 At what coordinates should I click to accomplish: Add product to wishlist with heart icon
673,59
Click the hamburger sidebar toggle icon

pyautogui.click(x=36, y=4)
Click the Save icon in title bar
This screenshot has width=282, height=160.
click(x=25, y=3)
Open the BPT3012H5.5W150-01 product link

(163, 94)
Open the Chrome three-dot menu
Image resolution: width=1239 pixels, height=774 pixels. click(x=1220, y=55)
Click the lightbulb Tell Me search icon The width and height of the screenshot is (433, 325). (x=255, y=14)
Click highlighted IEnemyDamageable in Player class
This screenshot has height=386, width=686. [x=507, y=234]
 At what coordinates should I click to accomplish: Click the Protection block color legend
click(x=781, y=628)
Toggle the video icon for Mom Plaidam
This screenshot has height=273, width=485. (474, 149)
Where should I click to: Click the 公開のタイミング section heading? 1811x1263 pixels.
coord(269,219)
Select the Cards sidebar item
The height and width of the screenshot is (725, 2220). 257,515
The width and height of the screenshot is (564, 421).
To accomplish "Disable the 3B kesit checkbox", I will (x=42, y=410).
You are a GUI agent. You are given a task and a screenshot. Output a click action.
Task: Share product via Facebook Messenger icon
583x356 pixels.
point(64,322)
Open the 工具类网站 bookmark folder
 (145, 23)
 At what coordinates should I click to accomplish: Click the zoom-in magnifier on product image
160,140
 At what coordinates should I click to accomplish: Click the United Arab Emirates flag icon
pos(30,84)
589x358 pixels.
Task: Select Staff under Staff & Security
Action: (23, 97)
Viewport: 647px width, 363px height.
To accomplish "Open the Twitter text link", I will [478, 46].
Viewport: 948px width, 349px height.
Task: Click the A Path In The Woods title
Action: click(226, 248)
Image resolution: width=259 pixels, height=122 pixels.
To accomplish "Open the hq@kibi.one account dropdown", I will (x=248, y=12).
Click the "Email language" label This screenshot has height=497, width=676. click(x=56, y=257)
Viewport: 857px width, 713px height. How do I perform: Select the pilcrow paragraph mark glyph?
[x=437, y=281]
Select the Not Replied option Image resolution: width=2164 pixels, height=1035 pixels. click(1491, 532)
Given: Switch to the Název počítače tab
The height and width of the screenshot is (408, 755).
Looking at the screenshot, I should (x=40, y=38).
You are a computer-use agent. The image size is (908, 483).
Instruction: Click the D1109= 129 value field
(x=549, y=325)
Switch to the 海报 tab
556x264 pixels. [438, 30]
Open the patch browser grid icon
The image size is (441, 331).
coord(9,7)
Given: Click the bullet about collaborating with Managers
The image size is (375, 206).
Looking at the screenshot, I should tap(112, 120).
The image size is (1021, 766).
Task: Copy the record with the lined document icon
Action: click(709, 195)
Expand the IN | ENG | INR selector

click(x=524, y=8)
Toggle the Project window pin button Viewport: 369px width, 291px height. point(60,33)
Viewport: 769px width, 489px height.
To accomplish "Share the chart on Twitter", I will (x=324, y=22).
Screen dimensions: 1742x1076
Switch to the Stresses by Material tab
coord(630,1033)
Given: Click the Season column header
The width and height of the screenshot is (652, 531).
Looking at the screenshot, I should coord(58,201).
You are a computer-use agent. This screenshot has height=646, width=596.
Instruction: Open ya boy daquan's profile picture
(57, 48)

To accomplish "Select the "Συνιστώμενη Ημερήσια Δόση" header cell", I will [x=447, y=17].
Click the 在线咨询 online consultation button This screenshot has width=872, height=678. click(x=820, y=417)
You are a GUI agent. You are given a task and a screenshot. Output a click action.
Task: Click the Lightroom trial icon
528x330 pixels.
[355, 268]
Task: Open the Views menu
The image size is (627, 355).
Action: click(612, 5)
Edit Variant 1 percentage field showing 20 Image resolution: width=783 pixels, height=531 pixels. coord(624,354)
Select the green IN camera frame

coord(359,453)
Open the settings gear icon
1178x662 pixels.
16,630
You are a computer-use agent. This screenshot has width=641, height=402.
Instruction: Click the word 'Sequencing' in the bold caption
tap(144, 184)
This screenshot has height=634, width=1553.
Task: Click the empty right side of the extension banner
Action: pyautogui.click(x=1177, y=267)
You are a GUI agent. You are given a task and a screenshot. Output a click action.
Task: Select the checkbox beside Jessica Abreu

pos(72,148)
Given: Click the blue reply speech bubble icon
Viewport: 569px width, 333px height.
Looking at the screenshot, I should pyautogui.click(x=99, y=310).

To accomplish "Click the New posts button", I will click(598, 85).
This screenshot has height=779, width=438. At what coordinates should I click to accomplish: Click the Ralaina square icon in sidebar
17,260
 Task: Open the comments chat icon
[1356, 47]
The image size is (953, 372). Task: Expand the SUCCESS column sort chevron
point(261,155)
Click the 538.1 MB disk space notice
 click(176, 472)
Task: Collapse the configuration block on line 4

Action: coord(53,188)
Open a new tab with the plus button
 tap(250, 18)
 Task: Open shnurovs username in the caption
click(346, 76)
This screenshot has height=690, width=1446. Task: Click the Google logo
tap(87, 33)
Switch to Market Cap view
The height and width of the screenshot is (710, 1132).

....................

* [Aim of the task]:
Recast the lines of the listing above as a numbered list, leaving out the blank lines.

* [Output of the task]:
1.  At what coordinates should I click to accomplish: Add product to wishlist with heart icon
2. 673,59
3. Click the hamburger sidebar toggle icon
4. pyautogui.click(x=36, y=4)
5. Click the Save icon in title bar
6. This screenshot has width=282, height=160.
7. click(x=25, y=3)
8. Open the BPT3012H5.5W150-01 product link
9. (163, 94)
10. Open the Chrome three-dot menu
11. Image resolution: width=1239 pixels, height=774 pixels. click(x=1220, y=55)
12. Click the lightbulb Tell Me search icon The width and height of the screenshot is (433, 325). (x=255, y=14)
13. Click highlighted IEnemyDamageable in Player class
14. This screenshot has height=386, width=686. [x=507, y=234]
15.  At what coordinates should I click to accomplish: Click the Protection block color legend
16. click(x=781, y=628)
17. Toggle the video icon for Mom Plaidam
18. This screenshot has height=273, width=485. (474, 149)
19. Where should I click to: Click the 公開のタイミング section heading? 1811x1263 pixels.
20. coord(269,219)
21. Select the Cards sidebar item
22. The height and width of the screenshot is (725, 2220). 257,515
23. The width and height of the screenshot is (564, 421).
24. To accomplish "Disable the 3B kesit checkbox", I will (x=42, y=410).
25. You are a GUI agent. You are given a task and a screenshot. Output a click action.
26. Task: Share product via Facebook Messenger icon
27. 583x356 pixels.
28. point(64,322)
29. Open the 工具类网站 bookmark folder
30.  (145, 23)
31.  At what coordinates should I click to accomplish: Click the zoom-in magnifier on product image
32. 160,140
33.  At what coordinates should I click to accomplish: Click the United Arab Emirates flag icon
34. pos(30,84)
35. 589x358 pixels.
36. Task: Select Staff under Staff & Security
37. Action: (23, 97)
38. Viewport: 647px width, 363px height.
39. To accomplish "Open the Twitter text link", I will [478, 46].
40. Viewport: 948px width, 349px height.
41. Task: Click the A Path In The Woods title
42. Action: click(226, 248)
43. Image resolution: width=259 pixels, height=122 pixels.
44. To accomplish "Open the hq@kibi.one account dropdown", I will (x=248, y=12).
45. Click the "Email language" label This screenshot has height=497, width=676. click(x=56, y=257)
46. Viewport: 857px width, 713px height. How do I perform: Select the pilcrow paragraph mark glyph?
47. [x=437, y=281]
48. Select the Not Replied option Image resolution: width=2164 pixels, height=1035 pixels. click(1491, 532)
49. Given: Switch to the Název počítače tab
50. The height and width of the screenshot is (408, 755).
51. Looking at the screenshot, I should (x=40, y=38).
52. You are a computer-use agent. The image size is (908, 483).
53. Instruction: Click the D1109= 129 value field
54. (x=549, y=325)
55. Switch to the 海报 tab
56. 556x264 pixels. [438, 30]
57. Open the patch browser grid icon
58. The image size is (441, 331).
59. coord(9,7)
60. Given: Click the bullet about collaborating with Managers
61. The image size is (375, 206).
62. Looking at the screenshot, I should tap(112, 120).
63. The image size is (1021, 766).
64. Task: Copy the record with the lined document icon
65. Action: click(709, 195)
66. Expand the IN | ENG | INR selector
67. click(x=524, y=8)
68. Toggle the Project window pin button Viewport: 369px width, 291px height. point(60,33)
69. Viewport: 769px width, 489px height.
70. To accomplish "Share the chart on Twitter", I will (x=324, y=22).
71. Screen dimensions: 1742x1076
72. Switch to the Stresses by Material tab
73. coord(630,1033)
74. Given: Click the Season column header
75. The width and height of the screenshot is (652, 531).
76. Looking at the screenshot, I should coord(58,201).
77. You are a computer-use agent. This screenshot has height=646, width=596.
78. Instruction: Open ya boy daquan's profile picture
79. (57, 48)
80. To accomplish "Select the "Συνιστώμενη Ημερήσια Δόση" header cell", I will [x=447, y=17].
81. Click the 在线咨询 online consultation button This screenshot has width=872, height=678. click(x=820, y=417)
82. You are a GUI agent. You are given a task and a screenshot. Output a click action.
83. Task: Click the Lightroom trial icon
84. 528x330 pixels.
85. [355, 268]
86. Task: Open the Views menu
87. The image size is (627, 355).
88. Action: click(612, 5)
89. Edit Variant 1 percentage field showing 20 Image resolution: width=783 pixels, height=531 pixels. coord(624,354)
90. Select the green IN camera frame
91. coord(359,453)
92. Open the settings gear icon
93. 1178x662 pixels.
94. 16,630
95. You are a computer-use agent. This screenshot has width=641, height=402.
96. Instruction: Click the word 'Sequencing' in the bold caption
97. tap(144, 184)
98. This screenshot has height=634, width=1553.
99. Task: Click the empty right side of the extension banner
100. Action: pyautogui.click(x=1177, y=267)
101. You are a GUI agent. You are given a task and a screenshot. Output a click action.
102. Task: Select the checkbox beside Jessica Abreu
103. pos(72,148)
104. Given: Click the blue reply speech bubble icon
105. Viewport: 569px width, 333px height.
106. Looking at the screenshot, I should pyautogui.click(x=99, y=310).
107. To accomplish "Click the New posts button", I will click(598, 85).
108. This screenshot has height=779, width=438. At what coordinates should I click to accomplish: Click the Ralaina square icon in sidebar
109. 17,260
110.  Task: Open the comments chat icon
111. [1356, 47]
112. The image size is (953, 372). Task: Expand the SUCCESS column sort chevron
113. point(261,155)
114. Click the 538.1 MB disk space notice
115.  click(176, 472)
116. Task: Collapse the configuration block on line 4
117. Action: coord(53,188)
118. Open a new tab with the plus button
119.  tap(250, 18)
120.  Task: Open shnurovs username in the caption
121. click(346, 76)
122. This screenshot has height=690, width=1446. Task: Click the Google logo
123. tap(87, 33)
124. Switch to Market Cap view
125. The height and width of the screenshot is (710, 1132).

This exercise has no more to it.